Brigas sobre planos para combustíveis fósseis atrasaram a conclusão da COP28.

As negociações climáticas anuais da ONU na COP28 em Dubai chegaram oficialmente ao fim. Os delegados se esforçaram para chegar a um acordo e as reuniões terminaram um dia após o término programado (como essas coisas costumam acontecer). 

Se você ignorou as notícias da cúpula, não o culpo. As discussões sobre a redação — “urges” vs. “notes” vs. “emphasizes” — podem começar a soar como ruído. Mas essas negociações são o maior evento climático de 2023, e há alguns detalhes aos quais vale a pena prestar atenção.  

Vimos acordos sobre metano e energias renováveis e um grande progresso em um acordo financeiro internacional. E, é claro, houve a briga de alto nível sobre combustíveis fósseis. Enquanto os negociadores se despedem e começam a voltar para casa, vamos dar uma olhada no que aconteceu na COP28 e porque todas essas lutas políticas são importantes para a ação climática.

Afinal, qual é o objetivo dessas reuniões?  

As reuniões da Conferência das Partes (COP) da ONU são uma oportunidade anual para que negociadores de quase 200 nações definam metas e façam planos para lidar com as mudanças climáticas.  

Talvez você esteja familiarizado com o resultado de uma dessas reuniões: há oito anos, a COP21 nos deu o Acordo de Paris, o tratado internacional que estabeleceu uma meta para limitar o aquecimento global a 1,5 °C em relação aos níveis pré-industriais. 

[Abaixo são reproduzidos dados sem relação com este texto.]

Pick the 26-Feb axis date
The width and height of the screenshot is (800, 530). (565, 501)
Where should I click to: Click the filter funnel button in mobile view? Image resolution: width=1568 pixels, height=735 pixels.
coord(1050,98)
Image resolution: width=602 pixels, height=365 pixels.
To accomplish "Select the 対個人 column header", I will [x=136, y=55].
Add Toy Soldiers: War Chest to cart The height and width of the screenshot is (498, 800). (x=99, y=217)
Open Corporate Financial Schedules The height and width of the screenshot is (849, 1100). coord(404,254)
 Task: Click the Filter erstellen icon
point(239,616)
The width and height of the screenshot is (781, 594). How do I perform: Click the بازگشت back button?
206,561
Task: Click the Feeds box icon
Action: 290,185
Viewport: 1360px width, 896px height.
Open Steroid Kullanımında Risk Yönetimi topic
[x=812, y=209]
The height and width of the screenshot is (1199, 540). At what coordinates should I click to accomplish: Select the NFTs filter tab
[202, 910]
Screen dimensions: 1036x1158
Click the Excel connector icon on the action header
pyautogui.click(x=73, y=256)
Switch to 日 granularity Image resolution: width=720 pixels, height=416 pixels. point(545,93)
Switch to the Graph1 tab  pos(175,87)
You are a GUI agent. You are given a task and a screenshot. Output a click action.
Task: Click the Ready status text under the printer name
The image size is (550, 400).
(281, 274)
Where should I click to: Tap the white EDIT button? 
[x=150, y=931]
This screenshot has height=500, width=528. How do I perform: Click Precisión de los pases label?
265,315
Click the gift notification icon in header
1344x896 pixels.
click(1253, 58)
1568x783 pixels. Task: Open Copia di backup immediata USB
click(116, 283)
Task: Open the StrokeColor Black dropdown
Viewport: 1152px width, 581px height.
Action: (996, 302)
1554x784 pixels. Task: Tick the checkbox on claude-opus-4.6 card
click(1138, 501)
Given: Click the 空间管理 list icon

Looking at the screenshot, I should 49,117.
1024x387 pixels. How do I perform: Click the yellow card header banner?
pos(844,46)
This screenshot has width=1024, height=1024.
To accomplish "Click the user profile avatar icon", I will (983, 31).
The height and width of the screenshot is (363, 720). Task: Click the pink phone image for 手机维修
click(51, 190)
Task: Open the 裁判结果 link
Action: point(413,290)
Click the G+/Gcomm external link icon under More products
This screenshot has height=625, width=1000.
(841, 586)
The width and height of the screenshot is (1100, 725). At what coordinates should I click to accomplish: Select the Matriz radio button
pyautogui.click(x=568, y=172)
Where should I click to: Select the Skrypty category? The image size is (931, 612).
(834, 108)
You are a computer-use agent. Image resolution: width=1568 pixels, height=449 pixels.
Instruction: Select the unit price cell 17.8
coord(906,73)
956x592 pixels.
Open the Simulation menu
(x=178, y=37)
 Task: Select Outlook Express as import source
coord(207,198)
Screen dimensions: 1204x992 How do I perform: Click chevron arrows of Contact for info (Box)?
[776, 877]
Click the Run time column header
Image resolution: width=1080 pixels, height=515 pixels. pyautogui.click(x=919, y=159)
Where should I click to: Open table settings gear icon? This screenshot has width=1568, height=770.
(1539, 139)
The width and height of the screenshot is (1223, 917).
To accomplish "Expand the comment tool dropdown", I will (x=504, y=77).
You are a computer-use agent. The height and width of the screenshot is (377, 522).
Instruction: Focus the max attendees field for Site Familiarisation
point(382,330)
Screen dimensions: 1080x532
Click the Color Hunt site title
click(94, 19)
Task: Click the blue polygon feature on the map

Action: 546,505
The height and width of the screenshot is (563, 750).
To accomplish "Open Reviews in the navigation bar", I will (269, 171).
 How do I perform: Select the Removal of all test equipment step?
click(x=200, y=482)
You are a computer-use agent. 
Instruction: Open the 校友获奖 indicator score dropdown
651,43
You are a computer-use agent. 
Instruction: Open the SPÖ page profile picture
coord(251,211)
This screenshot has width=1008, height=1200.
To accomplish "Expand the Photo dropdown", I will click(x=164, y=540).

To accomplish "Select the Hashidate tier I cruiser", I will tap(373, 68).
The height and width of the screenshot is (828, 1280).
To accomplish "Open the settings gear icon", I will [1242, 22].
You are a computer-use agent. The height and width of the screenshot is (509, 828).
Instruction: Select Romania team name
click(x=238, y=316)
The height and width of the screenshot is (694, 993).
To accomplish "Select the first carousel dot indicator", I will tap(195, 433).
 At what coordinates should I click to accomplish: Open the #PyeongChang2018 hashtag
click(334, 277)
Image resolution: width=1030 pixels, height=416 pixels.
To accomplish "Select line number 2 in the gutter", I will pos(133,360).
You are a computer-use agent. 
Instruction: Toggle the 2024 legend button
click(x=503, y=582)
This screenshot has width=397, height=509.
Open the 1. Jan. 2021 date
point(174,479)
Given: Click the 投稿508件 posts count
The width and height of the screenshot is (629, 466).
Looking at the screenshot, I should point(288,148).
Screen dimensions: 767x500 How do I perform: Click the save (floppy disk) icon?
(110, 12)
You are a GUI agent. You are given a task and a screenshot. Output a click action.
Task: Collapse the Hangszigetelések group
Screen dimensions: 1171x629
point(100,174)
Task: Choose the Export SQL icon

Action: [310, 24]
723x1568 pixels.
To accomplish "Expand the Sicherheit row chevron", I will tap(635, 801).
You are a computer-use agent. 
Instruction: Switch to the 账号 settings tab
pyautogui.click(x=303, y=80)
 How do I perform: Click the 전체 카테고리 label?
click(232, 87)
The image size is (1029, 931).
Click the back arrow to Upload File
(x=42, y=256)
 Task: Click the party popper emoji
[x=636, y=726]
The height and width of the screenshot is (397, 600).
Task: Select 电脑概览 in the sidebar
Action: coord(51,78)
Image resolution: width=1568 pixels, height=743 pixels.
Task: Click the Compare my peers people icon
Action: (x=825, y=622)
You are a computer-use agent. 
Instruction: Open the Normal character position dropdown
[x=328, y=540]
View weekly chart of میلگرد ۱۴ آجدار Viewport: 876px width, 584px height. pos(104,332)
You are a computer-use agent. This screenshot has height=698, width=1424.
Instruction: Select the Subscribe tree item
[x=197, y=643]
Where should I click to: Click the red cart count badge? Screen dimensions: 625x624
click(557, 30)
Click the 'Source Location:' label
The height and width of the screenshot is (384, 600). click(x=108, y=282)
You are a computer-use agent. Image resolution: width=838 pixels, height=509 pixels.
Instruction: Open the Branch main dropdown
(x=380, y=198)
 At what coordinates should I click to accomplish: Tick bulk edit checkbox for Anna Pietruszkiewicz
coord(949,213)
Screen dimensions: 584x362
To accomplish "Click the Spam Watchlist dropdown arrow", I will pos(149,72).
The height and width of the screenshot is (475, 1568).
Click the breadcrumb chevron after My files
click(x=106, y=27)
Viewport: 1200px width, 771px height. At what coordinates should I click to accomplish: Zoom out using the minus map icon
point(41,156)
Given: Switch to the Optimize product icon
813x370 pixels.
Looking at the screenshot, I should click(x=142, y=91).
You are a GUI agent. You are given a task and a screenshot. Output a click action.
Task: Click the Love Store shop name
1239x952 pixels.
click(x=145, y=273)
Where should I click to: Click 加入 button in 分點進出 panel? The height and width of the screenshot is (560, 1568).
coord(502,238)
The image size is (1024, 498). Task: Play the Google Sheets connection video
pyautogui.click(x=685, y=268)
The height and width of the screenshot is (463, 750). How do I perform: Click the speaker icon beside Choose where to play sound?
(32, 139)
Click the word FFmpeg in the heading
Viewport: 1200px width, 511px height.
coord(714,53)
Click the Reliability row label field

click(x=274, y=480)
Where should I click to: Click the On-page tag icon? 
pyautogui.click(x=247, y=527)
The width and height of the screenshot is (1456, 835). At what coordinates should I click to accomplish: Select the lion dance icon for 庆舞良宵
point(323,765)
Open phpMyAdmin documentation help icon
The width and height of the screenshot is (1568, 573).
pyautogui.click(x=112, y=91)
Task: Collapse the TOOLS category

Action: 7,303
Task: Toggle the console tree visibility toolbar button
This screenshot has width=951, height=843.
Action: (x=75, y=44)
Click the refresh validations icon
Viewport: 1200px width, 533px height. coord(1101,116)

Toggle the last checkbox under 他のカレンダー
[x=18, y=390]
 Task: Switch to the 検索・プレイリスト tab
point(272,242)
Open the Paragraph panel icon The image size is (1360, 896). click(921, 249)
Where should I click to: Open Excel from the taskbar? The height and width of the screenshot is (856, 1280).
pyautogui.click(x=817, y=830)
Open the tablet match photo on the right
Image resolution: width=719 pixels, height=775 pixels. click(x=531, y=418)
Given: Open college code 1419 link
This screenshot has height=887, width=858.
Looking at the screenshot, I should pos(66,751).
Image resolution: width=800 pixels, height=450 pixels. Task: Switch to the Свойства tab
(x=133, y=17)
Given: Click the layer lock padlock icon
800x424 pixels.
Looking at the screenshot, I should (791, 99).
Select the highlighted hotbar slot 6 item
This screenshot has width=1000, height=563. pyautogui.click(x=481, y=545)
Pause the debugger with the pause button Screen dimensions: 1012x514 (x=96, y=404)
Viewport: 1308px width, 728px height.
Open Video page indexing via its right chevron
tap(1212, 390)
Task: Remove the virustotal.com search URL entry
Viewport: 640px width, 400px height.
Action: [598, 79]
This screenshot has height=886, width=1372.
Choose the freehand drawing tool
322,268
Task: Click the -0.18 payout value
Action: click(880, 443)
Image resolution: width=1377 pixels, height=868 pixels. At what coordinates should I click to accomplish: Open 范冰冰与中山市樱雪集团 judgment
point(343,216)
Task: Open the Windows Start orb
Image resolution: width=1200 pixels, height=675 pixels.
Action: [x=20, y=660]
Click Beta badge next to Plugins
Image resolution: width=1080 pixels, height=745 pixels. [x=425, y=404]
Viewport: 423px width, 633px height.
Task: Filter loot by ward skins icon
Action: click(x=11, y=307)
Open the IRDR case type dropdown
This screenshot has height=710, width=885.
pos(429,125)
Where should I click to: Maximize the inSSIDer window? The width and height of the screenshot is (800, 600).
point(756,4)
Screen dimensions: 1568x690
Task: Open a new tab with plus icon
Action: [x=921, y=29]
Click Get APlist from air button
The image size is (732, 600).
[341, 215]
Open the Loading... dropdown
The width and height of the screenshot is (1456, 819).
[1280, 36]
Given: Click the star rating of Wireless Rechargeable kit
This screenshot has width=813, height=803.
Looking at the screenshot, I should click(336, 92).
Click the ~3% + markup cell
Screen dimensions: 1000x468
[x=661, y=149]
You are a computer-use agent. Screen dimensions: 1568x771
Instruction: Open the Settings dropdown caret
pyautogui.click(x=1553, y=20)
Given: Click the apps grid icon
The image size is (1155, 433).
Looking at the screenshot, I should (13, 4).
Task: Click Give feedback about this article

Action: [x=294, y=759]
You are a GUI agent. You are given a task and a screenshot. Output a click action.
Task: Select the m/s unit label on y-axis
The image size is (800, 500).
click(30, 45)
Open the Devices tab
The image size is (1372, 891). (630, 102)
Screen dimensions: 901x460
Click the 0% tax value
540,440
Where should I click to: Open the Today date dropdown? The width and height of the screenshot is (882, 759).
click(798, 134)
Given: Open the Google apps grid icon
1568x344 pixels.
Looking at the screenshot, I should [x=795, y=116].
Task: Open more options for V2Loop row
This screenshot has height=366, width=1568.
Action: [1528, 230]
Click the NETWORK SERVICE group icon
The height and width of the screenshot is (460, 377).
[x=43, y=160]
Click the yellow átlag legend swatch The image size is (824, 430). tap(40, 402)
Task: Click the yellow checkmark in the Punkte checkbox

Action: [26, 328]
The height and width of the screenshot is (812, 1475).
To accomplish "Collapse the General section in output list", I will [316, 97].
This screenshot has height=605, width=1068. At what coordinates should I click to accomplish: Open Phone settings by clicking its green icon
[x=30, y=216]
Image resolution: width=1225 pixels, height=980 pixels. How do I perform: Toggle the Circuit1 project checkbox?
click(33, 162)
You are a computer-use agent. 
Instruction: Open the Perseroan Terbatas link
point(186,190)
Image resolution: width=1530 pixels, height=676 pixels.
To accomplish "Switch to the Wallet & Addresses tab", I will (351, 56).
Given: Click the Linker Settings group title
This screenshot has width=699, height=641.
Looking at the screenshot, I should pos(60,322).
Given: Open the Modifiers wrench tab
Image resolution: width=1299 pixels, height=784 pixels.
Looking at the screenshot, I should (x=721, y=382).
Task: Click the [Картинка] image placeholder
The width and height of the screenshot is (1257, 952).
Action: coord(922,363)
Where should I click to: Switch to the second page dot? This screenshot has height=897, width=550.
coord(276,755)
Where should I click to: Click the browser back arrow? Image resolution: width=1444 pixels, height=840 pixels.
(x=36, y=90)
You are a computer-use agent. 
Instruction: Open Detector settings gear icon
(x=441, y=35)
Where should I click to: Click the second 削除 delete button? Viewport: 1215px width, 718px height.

A reunião deste ano ocorre em um momento crucial para o Acordo de Paris. Parte desse tratado exige que o mundo elabore um relatório de progresso sobre as mudanças climáticas, chamado de balanço global. Ele deve acontecer a cada cinco anos, e o primeiro estava programado para ser concluído na COP deste ano. 

Quais foram os principais acordos das reuniões?  

1.No primeiro dia das negociações, houve um grande anúncio sobre um fundo de perdas e danos. Esse é o dinheiro que as nações mais ricas colocam em um fundo comum para ajudar a pagar os danos causados pela mudança climática em nações mais vulneráveis.

Você deve se lembrar que a criação desse fundo foi um dos principais tópicos da COP27, no ano passado, no Egito. A urgência foi estimulada por uma série de desastres climáticos, incluindo inundações particularmente devastadoras no Paquistão em agosto de 2022.  

Agora há algum dinheiro entrando na conta: pelo menos US$ 700 milhões prometidos por nações ricas. 

Há algumas ressalvas, é claro. O acordo ainda não tem muitos detalhes, faltam coisas como metas financeiras e regras sobre como as nações investirão dinheiro. De fato, atualmente não há nenhuma exigência para que as nações ricas contribuam, e o dinheiro prometido é uma fração do que muitos cientistas dizem ser realmente necessário para pagar pelos danos causados pelas mudanças climáticas — algumas estimativas colocam esse número em US$ 100 bilhões por ano. 

2. Mais de 100 países se comprometeram a triplicar a capacidade de energia renovável e dobrar a eficiência energética até 2030. Além disso, os EUA e outros 20 países assinaram um compromisso de triplicar a capacidade nuclear global até 2050

3. Por fim, 50 empresas de petróleo e gás se comprometeram a praticamente eliminar os vazamentos de metano de suas operações até 2030. O metano é um gás de efeito estufa poderoso e tampar os vazamentos acidentais da produção de petróleo e gás é visto como uma maneira fácil de reduzir a poluição climática. 

As empresas que assinaram esse compromisso, incluindo a ExxonMobil e a Saudi Aramco, representam 40% da produção global. 

Alguns analistas apontaram que o compromisso terá um efeito bastante limitado. Afinal, a maior parte das emissões de metano causadas pelo homem vem da agricultura. E as emissões acidentais de metano não são, nem de longe, o maior problema causado pelas empresas de combustíveis fósseis. A maior parte das emissões delas não é proveniente de suas operações, mas de seus produtos. 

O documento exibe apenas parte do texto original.